WRITTEN PROBLEM
Reproduce word for word the part of the FFmpeg commit notice below that opens with the words containing "ffmpeg | branch: master" and closes with "for generalizing PFAs.".

ARTICLE
= = = = =
[FFmpeg-cvslog] lavu/tx: refactor to explicitly track and convert lookup table order

Lynne git at videolan.org
Thu Nov 24 16:59:46 EET 2022


ffmpeg | branch: master | Lynne <dev at lynne.ee> | Sat Nov 19 00:47:45 2022 +0100| [87bae6b0189d5cb71b836890078f96a4d1abd277] | committer: Lynne

lavu/tx: refactor to explicitly track and convert lookup table order

Necessary for generalizing PFAs.

> http://git.videolan.org/gitweb.cgi/ffmpeg.git/?a=commit;h=87bae6b0189d5cb71b836890078f96a4d1abd277
---

 libavutil/aarch64/tx_float_init.c |   5 +-
 libavutil/tx.c                    | 109 +++++++++++++++++++++++++++++---------
 libavutil/tx_priv.h               |  52 ++++++++++++++++--
 libavutil/tx_template.c           |  49 ++++++++---------
 libavutil/x86/tx_float_init.c     |  46 ++++++++--------
 5 files changed, 181 insertions(+), 80 deletions(-)
= = = = =
GIVEN INFORMATION
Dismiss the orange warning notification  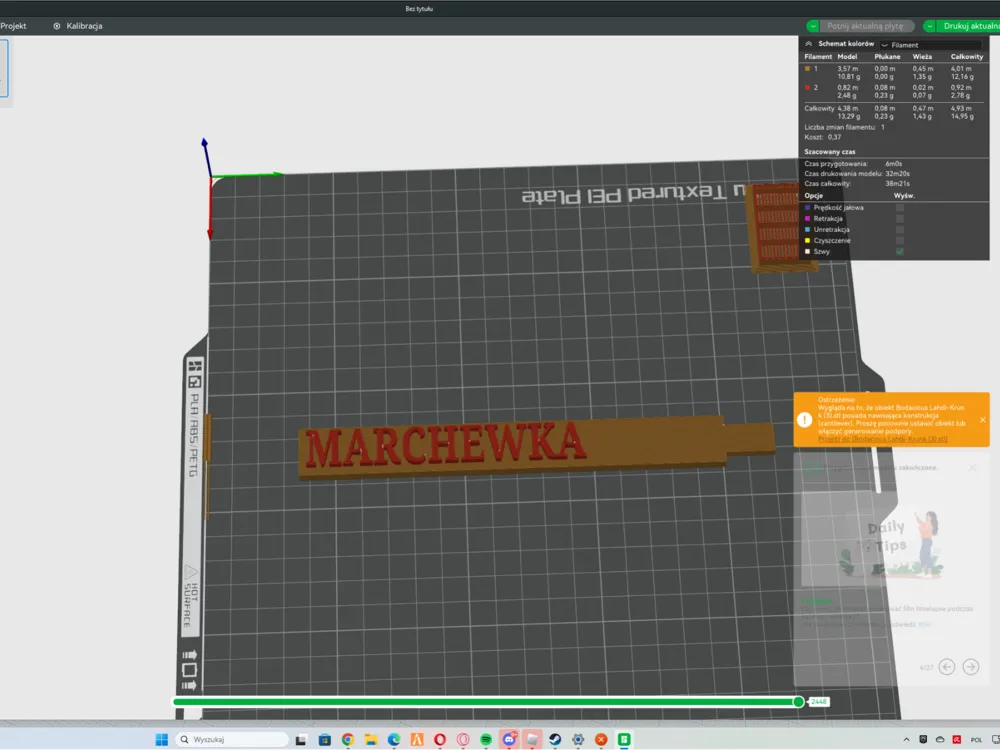point(983,420)
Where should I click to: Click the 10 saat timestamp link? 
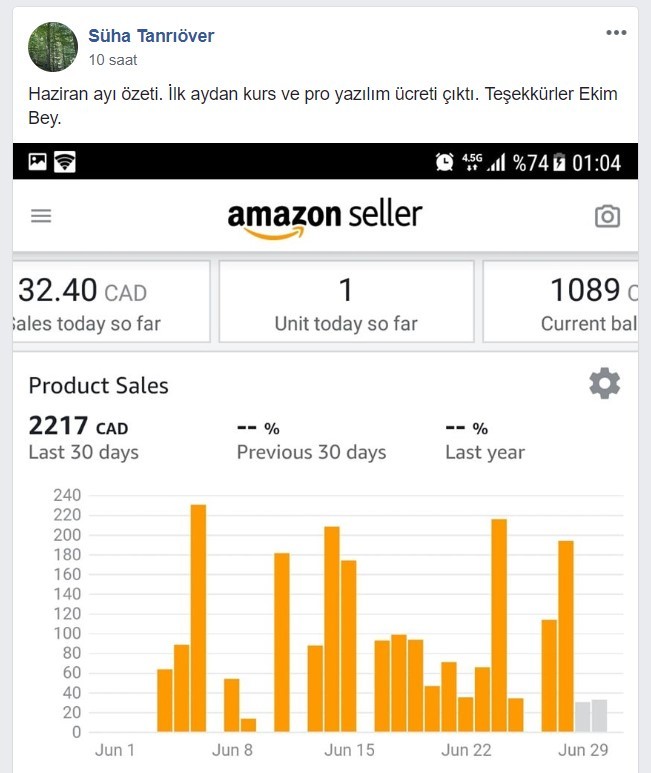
= = = = =
RESPONSE
ffmpeg | branch: master | Lynne <dev at lynne.ee> | Sat Nov 19 00:47:45 2022 +0100| [87bae6b0189d5cb71b836890078f96a4d1abd277] | committer: Lynne

lavu/tx: refactor to explicitly track and convert lookup table order

Necessary for generalizing PFAs.